Mesenchymal stromal cells engineered with ACE2 for treatment of receptor-mediated viral lung injury.

Acute respiratory distress syndrome (ARDS) is a major cause of mortality in severe viral pneumonia, including COVID-19. Current antivirals reduce viral replication bu fail to address the dysregulated host inflammation that drives lung failure, while unmodified mesenchymal stromal cells (MSCs) have shown only modest benefits in clinical trials. To overcome these limitations, we engineered MSCs expressoing human ACE2 (MSC^ACE2), designed to couple direct antiviral activity with immonoregulation.
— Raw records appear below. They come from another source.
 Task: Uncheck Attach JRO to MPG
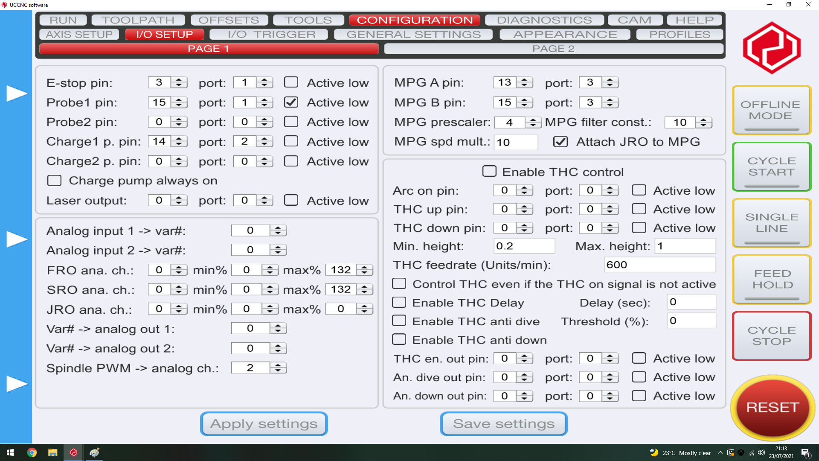[x=560, y=142]
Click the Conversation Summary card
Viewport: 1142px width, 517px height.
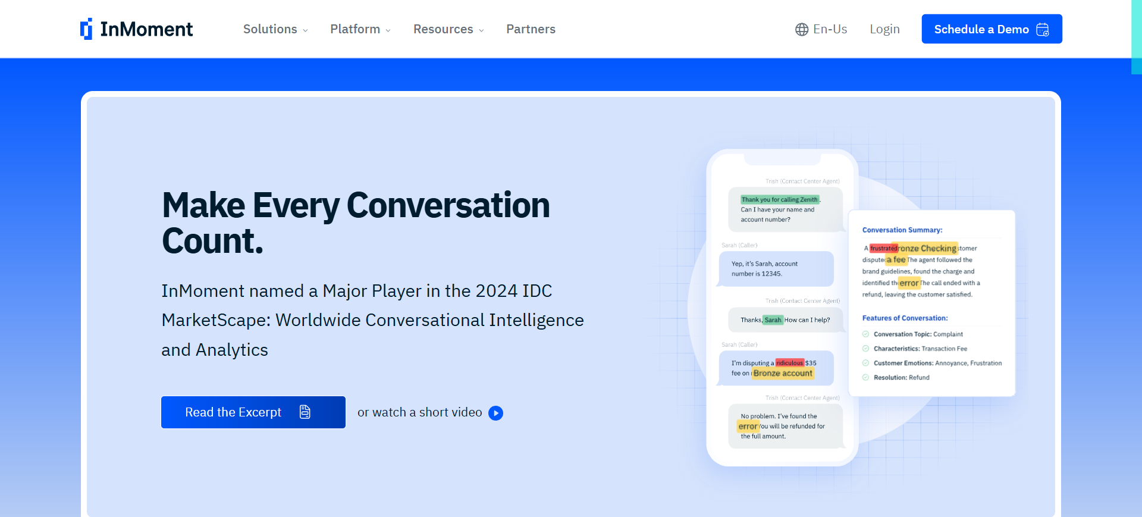pos(931,302)
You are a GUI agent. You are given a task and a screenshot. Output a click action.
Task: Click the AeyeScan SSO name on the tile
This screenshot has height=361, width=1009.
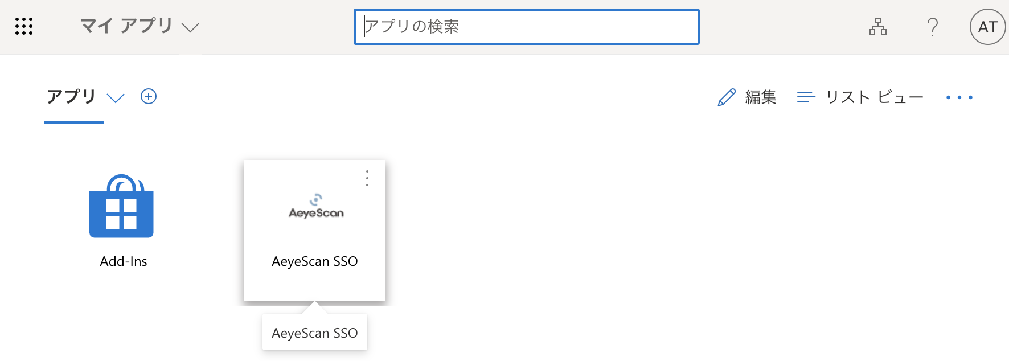tap(315, 261)
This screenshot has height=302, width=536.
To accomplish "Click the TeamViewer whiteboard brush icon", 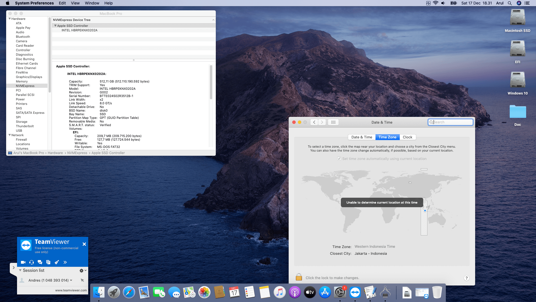I will pyautogui.click(x=57, y=262).
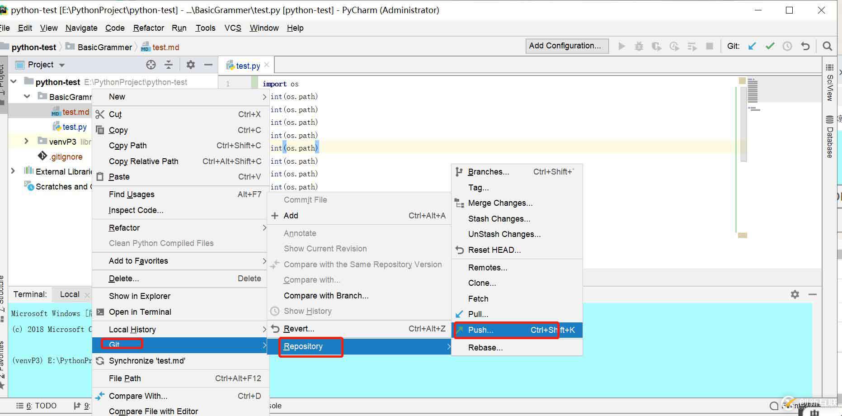Click the Git commit checkmark icon
Image resolution: width=842 pixels, height=416 pixels.
click(770, 46)
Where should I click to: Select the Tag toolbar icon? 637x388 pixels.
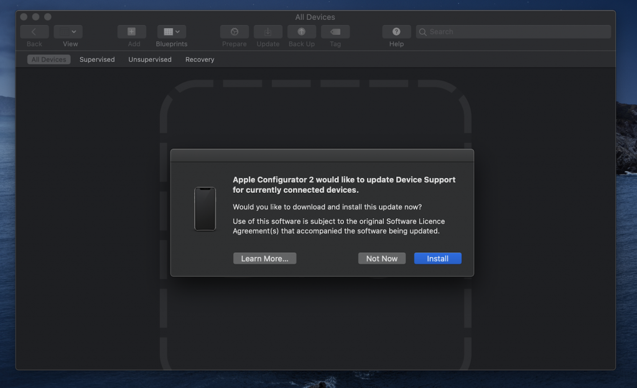tap(335, 31)
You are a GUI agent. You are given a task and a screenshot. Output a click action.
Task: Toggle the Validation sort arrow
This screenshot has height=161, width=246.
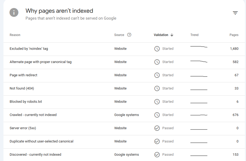coord(172,35)
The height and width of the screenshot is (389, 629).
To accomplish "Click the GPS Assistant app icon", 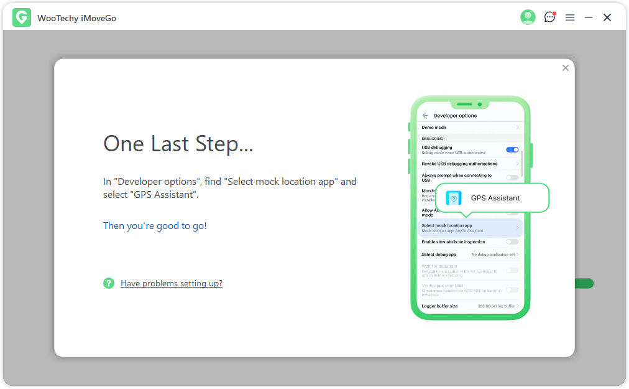I will click(x=454, y=198).
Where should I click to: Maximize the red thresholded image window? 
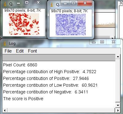[27, 2]
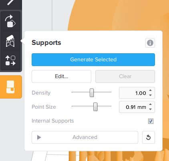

In vitro, MSC^ACE2 cells bound and internalized SARS-CoV-2 through membrane-bound and soluble ACE2, permitting only transient replication before cytopathic clearance. In infected K18-hACE2 mice, intranasal delivery of MSC^ACE2 reduced viral burden, preserved ACE2 expression, limited neutrophil infiltration, and improved lung pathology. Proteomic analyses revealed broad reprogramming toward anti-inflammatory and reparative pathways. By integrating receptor-based viral sequestration with MSC-mediated immunomodulation, MSC^ACE2 cell treatment represents a mechanism-driven therapeutic platform with translational potential for COVID-19 and adaptability to future receptor-mediated viral pandemics.